— THE REQUEST —
Copy the following listing line for line, without changing anything.

— DATA FOR PROCESSING —
—————

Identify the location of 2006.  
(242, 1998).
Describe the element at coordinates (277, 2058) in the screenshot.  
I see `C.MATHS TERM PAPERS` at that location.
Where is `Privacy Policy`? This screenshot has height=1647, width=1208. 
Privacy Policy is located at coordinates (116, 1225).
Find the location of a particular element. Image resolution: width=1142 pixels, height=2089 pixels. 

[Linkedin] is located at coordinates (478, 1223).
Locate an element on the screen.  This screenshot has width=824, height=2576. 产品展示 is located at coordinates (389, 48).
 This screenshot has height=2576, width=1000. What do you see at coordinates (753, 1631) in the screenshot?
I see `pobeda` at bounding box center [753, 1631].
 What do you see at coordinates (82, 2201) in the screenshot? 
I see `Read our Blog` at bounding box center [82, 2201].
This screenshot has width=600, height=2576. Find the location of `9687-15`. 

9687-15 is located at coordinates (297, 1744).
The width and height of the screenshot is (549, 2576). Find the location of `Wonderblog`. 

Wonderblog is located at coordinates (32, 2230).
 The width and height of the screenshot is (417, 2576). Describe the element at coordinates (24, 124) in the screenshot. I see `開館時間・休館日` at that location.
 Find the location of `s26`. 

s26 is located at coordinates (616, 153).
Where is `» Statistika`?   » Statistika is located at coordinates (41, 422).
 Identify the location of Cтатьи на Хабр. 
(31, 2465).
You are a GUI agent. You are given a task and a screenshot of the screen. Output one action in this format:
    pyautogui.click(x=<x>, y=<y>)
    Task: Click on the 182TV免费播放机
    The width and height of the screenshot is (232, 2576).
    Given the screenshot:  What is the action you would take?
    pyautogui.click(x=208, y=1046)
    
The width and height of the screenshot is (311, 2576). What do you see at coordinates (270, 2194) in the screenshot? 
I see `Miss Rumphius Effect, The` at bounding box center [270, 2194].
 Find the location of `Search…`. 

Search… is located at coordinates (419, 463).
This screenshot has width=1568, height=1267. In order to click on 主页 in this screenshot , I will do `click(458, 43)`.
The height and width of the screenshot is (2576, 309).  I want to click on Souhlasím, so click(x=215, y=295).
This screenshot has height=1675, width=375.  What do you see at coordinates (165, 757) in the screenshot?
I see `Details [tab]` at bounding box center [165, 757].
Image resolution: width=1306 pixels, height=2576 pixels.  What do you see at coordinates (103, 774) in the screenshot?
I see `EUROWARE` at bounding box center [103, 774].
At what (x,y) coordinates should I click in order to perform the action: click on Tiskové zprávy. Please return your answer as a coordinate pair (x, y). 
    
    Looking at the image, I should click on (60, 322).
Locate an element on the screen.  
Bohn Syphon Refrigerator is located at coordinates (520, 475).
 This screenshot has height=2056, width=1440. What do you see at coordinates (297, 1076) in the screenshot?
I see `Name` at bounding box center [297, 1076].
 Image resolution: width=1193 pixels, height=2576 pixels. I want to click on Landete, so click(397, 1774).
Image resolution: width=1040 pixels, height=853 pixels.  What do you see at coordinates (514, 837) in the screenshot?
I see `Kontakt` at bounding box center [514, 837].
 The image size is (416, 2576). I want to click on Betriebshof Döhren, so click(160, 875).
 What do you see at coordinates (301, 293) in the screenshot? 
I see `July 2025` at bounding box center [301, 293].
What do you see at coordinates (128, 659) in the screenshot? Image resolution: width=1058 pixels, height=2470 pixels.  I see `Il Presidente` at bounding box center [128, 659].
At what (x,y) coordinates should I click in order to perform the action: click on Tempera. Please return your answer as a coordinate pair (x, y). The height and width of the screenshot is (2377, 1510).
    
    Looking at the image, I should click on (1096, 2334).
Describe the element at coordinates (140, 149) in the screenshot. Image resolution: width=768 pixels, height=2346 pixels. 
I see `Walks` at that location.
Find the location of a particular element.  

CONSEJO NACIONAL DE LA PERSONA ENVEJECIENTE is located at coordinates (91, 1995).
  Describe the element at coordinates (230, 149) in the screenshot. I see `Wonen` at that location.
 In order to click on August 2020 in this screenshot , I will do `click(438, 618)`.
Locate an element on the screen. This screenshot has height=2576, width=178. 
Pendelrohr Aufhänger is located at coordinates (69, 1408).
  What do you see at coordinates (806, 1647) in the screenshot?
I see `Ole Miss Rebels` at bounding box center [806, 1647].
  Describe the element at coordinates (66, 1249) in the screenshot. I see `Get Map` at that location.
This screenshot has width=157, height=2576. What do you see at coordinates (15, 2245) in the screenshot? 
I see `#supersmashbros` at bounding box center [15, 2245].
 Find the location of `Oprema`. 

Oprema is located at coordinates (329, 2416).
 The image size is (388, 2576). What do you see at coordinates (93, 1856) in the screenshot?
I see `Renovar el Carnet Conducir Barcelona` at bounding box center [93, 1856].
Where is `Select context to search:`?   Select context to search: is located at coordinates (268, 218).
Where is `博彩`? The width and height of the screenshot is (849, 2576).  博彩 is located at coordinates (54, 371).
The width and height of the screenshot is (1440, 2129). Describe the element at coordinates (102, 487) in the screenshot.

—————

— ANSWER TO THIS TASK —
Identify the location of 2006.  
(242, 1998).
Describe the element at coordinates (277, 2058) in the screenshot.  
I see `C.MATHS TERM PAPERS` at that location.
Where is `Privacy Policy`? This screenshot has height=1647, width=1208. 
Privacy Policy is located at coordinates (116, 1225).
Find the location of a particular element. Image resolution: width=1142 pixels, height=2089 pixels. 

[Linkedin] is located at coordinates (478, 1223).
Locate an element on the screen.  This screenshot has width=824, height=2576. 产品展示 is located at coordinates (389, 48).
 This screenshot has height=2576, width=1000. What do you see at coordinates (753, 1631) in the screenshot?
I see `pobeda` at bounding box center [753, 1631].
 What do you see at coordinates (82, 2201) in the screenshot? 
I see `Read our Blog` at bounding box center [82, 2201].
This screenshot has width=600, height=2576. Find the location of `9687-15`. 

9687-15 is located at coordinates (297, 1744).
The width and height of the screenshot is (549, 2576). Find the location of `Wonderblog`. 

Wonderblog is located at coordinates (32, 2230).
 The width and height of the screenshot is (417, 2576). Describe the element at coordinates (24, 124) in the screenshot. I see `開館時間・休館日` at that location.
 Find the location of `s26`. 

s26 is located at coordinates (616, 153).
Where is `» Statistika`?   » Statistika is located at coordinates (41, 422).
 Identify the location of Cтатьи на Хабр. 
(31, 2465).
You are a GUI agent. You are given a task and a screenshot of the screen. Output one action in this format:
    pyautogui.click(x=<x>, y=<y>)
    Task: Click on the 182TV免费播放机
    The width and height of the screenshot is (232, 2576).
    Given the screenshot:  What is the action you would take?
    pyautogui.click(x=208, y=1046)
    
The width and height of the screenshot is (311, 2576). What do you see at coordinates (270, 2194) in the screenshot? 
I see `Miss Rumphius Effect, The` at bounding box center [270, 2194].
 Find the location of `Search…`. 

Search… is located at coordinates (419, 463).
This screenshot has width=1568, height=1267. In order to click on 主页 in this screenshot , I will do `click(458, 43)`.
The height and width of the screenshot is (2576, 309).  I want to click on Souhlasím, so click(x=215, y=295).
This screenshot has height=1675, width=375.  What do you see at coordinates (165, 757) in the screenshot?
I see `Details [tab]` at bounding box center [165, 757].
Image resolution: width=1306 pixels, height=2576 pixels.  What do you see at coordinates (103, 774) in the screenshot?
I see `EUROWARE` at bounding box center [103, 774].
At what (x,y) coordinates should I click in order to perform the action: click on Tiskové zprávy. Please return your answer as a coordinate pair (x, y). 
    
    Looking at the image, I should click on (60, 322).
Locate an element on the screen.  
Bohn Syphon Refrigerator is located at coordinates (520, 475).
 This screenshot has height=2056, width=1440. What do you see at coordinates (297, 1076) in the screenshot?
I see `Name` at bounding box center [297, 1076].
 Image resolution: width=1193 pixels, height=2576 pixels. I want to click on Landete, so click(397, 1774).
Image resolution: width=1040 pixels, height=853 pixels.  What do you see at coordinates (514, 837) in the screenshot?
I see `Kontakt` at bounding box center [514, 837].
 The image size is (416, 2576). I want to click on Betriebshof Döhren, so click(160, 875).
 What do you see at coordinates (301, 293) in the screenshot? 
I see `July 2025` at bounding box center [301, 293].
What do you see at coordinates (128, 659) in the screenshot? Image resolution: width=1058 pixels, height=2470 pixels.  I see `Il Presidente` at bounding box center [128, 659].
At what (x,y) coordinates should I click in order to perform the action: click on Tempera. Please return your answer as a coordinate pair (x, y). The height and width of the screenshot is (2377, 1510).
    
    Looking at the image, I should click on (1096, 2334).
Describe the element at coordinates (140, 149) in the screenshot. Image resolution: width=768 pixels, height=2346 pixels. 
I see `Walks` at that location.
Find the location of a particular element.  

CONSEJO NACIONAL DE LA PERSONA ENVEJECIENTE is located at coordinates (91, 1995).
  Describe the element at coordinates (230, 149) in the screenshot. I see `Wonen` at that location.
 In order to click on August 2020 in this screenshot , I will do `click(438, 618)`.
Locate an element on the screen. This screenshot has height=2576, width=178. 
Pendelrohr Aufhänger is located at coordinates (69, 1408).
  What do you see at coordinates (806, 1647) in the screenshot?
I see `Ole Miss Rebels` at bounding box center [806, 1647].
  Describe the element at coordinates (66, 1249) in the screenshot. I see `Get Map` at that location.
This screenshot has width=157, height=2576. What do you see at coordinates (15, 2245) in the screenshot? 
I see `#supersmashbros` at bounding box center [15, 2245].
 Find the location of `Oprema`. 

Oprema is located at coordinates (329, 2416).
 The image size is (388, 2576). What do you see at coordinates (93, 1856) in the screenshot?
I see `Renovar el Carnet Conducir Barcelona` at bounding box center [93, 1856].
Where is `Select context to search:`?   Select context to search: is located at coordinates (268, 218).
Where is `博彩`? The width and height of the screenshot is (849, 2576).  博彩 is located at coordinates (54, 371).
The width and height of the screenshot is (1440, 2129). Describe the element at coordinates (102, 487) in the screenshot.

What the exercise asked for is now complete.